_Job 1:_ In the Form 8-K filing, in which state is Global 8 Environmental Technologies, Inc. incorporated?

_Text block:_
******

SECURITIES AND EXCHANGE COMMISSION 

WASHINGTON, D.C. 20549


FORM 8-K 

CURRENT REPORT

 

Pursuant to Section 13 or 15(d) of the Securities Exchange Act of 1934

Date of Report (Date of earliest event reported): October 7, 2011

GLOBAL 8 ENVIRONMENTAL TECHNOLOGIES, INC.

(Exact Name of Registrant as Specified in Charter)

Nevada

000-30096

77-0454933

(State or Other Jurisdiction of Incorporation)

(Commission File Number)

(IRS Employer Identification Number)

 

677- 7th Avenue, #410, San Diego, California 92101
(Address of Principal Executive Offices, Zip Code)

Registrant's telephone number, including area code: (760) 390-8351             

(Former Name or Former Address, if Changed Since Last Report)

Check the appropriate box below if the Form 8-K filing is intended to simultaneously satisfy the filing obligation of the registrant under any of the following provisions:

Check the appropriate box below if the Form 8-K filing is intended to simultaneously satisfy the filing obligation of the registrant under any of the following provisions:

[ ] Written communication pursuant to Rule 425 under the Securities Act (17 CFR 230.425).

[ ] Soliciting material pursuant to Rule 14a-12 under the Exchange Act (17 CFR 240.14a-12).

[ ] Pre-commencement communications pursuant to Rule 14d-2(b) under the Exchange Act (17 CFR 240.14d-2(b)).

[ ] Pre-commencement communications pursuant to Rule 13e-4(c) under the Exchange Act (17 CFR 240.13e-4(c)).

 

As used herein, the terms, "we," "us," "our," and the "Company" refers to Global 8 Environmental Technologies, Inc.., a Nevada corporation, unless otherwise stated.

******

_Records supplied:_
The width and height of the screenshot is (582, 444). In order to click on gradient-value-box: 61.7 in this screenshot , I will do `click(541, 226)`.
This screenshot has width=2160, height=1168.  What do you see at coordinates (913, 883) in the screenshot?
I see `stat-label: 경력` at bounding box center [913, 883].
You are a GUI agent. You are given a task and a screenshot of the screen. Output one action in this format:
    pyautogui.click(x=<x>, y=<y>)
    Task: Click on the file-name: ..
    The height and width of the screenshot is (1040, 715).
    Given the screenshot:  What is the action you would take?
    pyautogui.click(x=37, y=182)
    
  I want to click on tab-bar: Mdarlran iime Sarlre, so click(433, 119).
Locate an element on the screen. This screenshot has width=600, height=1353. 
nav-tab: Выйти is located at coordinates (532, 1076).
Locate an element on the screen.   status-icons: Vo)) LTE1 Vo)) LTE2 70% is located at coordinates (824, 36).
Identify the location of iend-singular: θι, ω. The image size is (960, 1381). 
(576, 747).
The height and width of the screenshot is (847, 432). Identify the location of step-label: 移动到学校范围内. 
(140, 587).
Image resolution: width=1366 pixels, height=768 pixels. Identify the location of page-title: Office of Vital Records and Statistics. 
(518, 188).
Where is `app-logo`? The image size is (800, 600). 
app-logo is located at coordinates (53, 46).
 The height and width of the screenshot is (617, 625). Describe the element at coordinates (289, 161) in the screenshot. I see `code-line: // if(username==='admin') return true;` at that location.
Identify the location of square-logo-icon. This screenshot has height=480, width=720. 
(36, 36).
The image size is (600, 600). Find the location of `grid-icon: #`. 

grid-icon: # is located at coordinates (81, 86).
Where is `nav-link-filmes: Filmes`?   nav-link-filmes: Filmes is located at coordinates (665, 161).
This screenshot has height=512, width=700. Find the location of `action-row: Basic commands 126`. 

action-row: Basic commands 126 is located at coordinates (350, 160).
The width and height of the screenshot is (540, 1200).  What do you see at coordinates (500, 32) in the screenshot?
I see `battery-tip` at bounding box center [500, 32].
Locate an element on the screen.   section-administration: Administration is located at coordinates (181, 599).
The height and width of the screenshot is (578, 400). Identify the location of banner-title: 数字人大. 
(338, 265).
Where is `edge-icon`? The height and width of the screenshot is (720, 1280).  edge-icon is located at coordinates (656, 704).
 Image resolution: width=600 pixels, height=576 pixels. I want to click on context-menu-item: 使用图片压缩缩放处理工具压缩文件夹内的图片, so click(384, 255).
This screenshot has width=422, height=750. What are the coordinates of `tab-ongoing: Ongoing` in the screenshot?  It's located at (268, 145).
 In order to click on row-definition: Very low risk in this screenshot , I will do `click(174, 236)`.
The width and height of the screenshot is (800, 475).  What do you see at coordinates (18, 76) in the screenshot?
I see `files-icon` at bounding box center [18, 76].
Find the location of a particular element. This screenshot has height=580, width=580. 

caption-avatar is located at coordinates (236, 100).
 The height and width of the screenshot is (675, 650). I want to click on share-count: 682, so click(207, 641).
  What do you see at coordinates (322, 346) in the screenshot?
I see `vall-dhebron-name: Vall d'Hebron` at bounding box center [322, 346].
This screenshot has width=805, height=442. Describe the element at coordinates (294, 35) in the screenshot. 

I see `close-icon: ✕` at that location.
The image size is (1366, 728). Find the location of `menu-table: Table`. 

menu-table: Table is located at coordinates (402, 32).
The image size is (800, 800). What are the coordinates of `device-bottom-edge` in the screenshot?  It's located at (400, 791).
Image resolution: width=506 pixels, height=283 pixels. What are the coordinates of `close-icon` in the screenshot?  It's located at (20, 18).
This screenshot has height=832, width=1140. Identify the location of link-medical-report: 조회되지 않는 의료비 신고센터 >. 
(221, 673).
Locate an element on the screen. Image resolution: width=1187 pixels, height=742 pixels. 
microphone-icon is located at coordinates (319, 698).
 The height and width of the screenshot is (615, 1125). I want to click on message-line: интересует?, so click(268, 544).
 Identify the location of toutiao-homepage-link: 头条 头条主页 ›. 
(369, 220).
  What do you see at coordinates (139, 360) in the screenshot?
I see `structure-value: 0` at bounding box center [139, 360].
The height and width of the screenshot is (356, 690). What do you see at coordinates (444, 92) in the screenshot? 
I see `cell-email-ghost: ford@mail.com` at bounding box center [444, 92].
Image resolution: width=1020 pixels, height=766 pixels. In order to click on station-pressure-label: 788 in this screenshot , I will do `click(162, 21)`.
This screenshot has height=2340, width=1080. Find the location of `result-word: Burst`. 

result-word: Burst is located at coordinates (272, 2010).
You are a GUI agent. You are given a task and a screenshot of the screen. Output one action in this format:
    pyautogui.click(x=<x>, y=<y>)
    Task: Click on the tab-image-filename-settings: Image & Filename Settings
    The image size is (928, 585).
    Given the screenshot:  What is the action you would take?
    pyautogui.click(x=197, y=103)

******

_Job 2:_ Update the rows from the line with "The width and height of the screenshot is (800, 475)." to the line with "(221, 673)." by changing "Identify the location of" to "Find the position of" and leaving everything else the same. Return only those rows.

_Task output 1:_ Nevada

_Task output 2:_
The width and height of the screenshot is (800, 475).  What do you see at coordinates (18, 76) in the screenshot?
I see `files-icon` at bounding box center [18, 76].
Find the location of a particular element. This screenshot has height=580, width=580. 

caption-avatar is located at coordinates (236, 100).
 The height and width of the screenshot is (675, 650). I want to click on share-count: 682, so click(207, 641).
  What do you see at coordinates (322, 346) in the screenshot?
I see `vall-dhebron-name: Vall d'Hebron` at bounding box center [322, 346].
This screenshot has width=805, height=442. Describe the element at coordinates (294, 35) in the screenshot. 

I see `close-icon: ✕` at that location.
The image size is (1366, 728). Find the location of `menu-table: Table`. 

menu-table: Table is located at coordinates (402, 32).
The image size is (800, 800). What are the coordinates of `device-bottom-edge` in the screenshot?  It's located at (400, 791).
Image resolution: width=506 pixels, height=283 pixels. What are the coordinates of `close-icon` in the screenshot?  It's located at (20, 18).
This screenshot has height=832, width=1140. Find the position of link-medical-report: 조회되지 않는 의료비 신고센터 >. 
(221, 673).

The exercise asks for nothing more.